- The records -
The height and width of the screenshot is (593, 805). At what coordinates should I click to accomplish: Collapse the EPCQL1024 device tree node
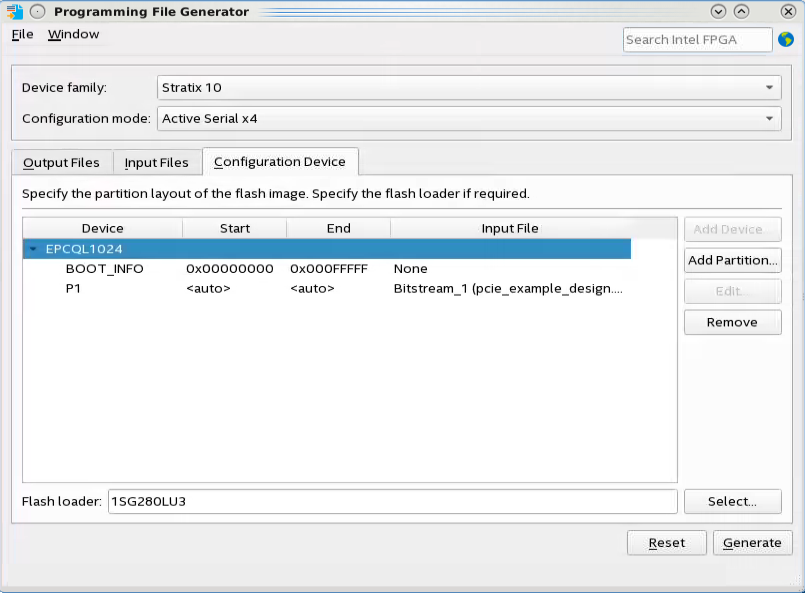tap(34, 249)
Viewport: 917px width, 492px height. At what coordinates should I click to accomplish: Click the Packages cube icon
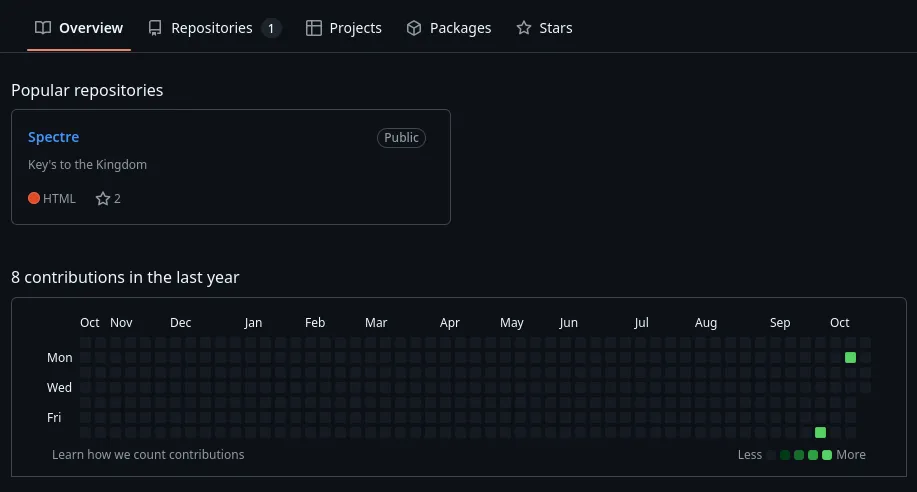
...
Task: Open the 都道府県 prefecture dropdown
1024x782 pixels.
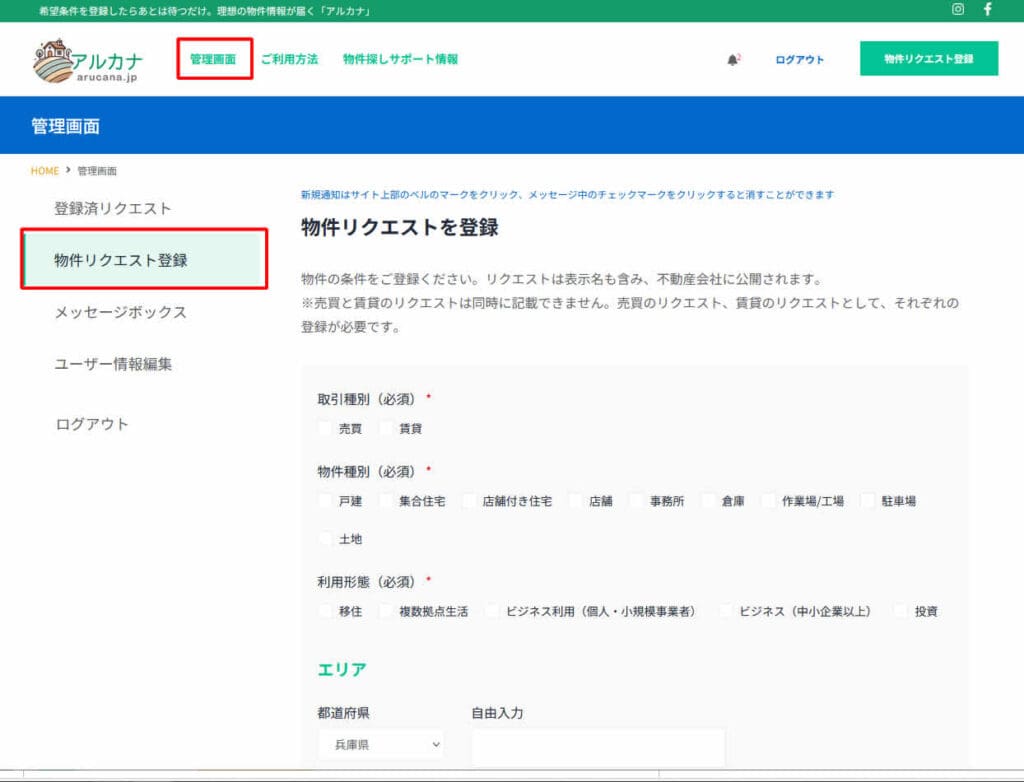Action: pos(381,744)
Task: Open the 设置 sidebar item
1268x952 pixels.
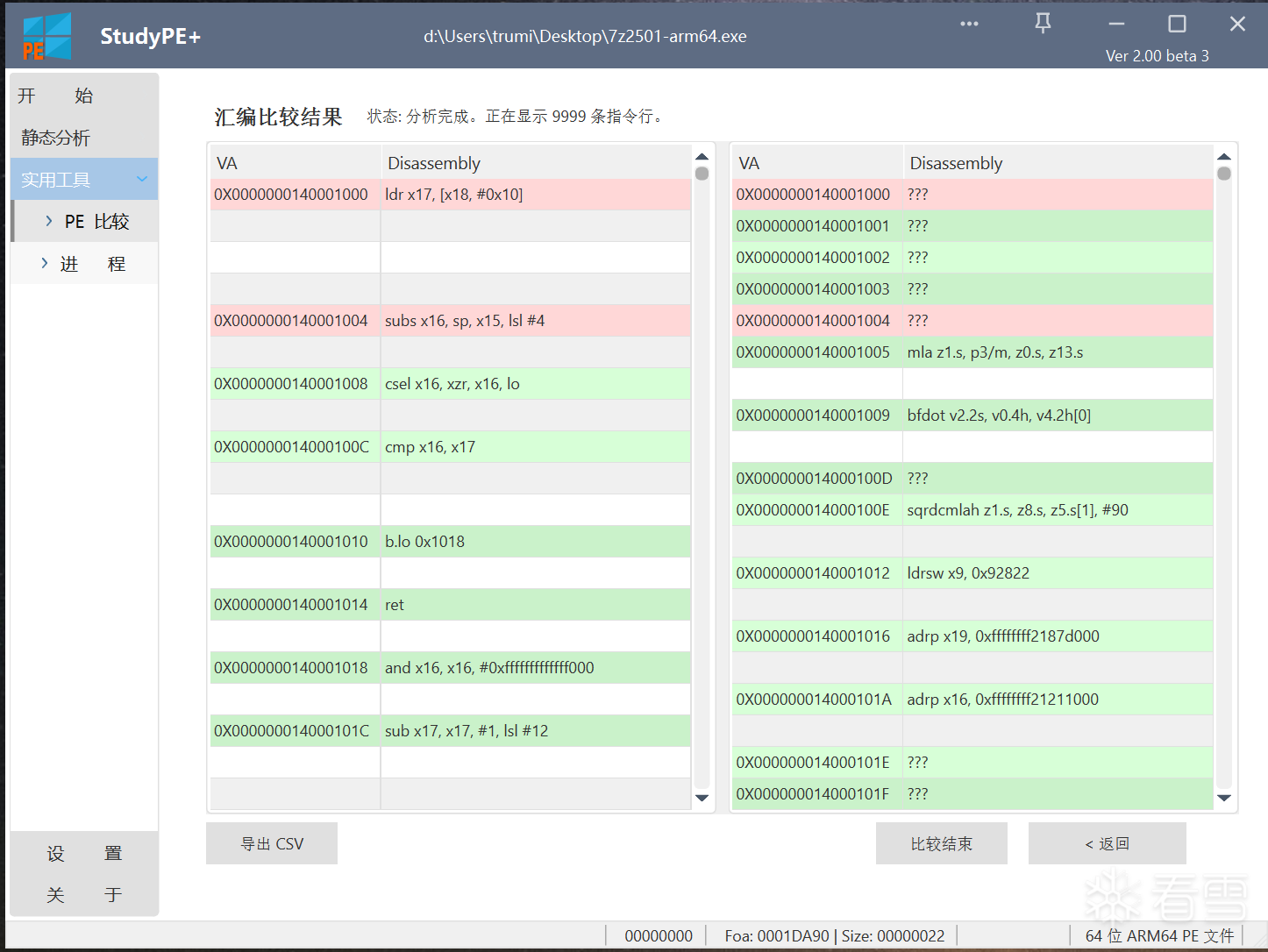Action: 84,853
---
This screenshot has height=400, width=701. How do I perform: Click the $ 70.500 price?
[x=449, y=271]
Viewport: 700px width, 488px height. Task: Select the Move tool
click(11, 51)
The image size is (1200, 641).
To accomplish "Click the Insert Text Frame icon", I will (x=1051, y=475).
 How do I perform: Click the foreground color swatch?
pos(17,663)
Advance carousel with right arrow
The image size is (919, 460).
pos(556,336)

- How to complete this task -
For each line in the data that holds the word "icon", copy the line.

- Solution to the problem -
Viewport: 917px width, 492px height. At what coordinates should I click to accomplish: Click the Packages cube icon
To accomplish "Click the Insert Text Frame icon", I will (x=1051, y=475).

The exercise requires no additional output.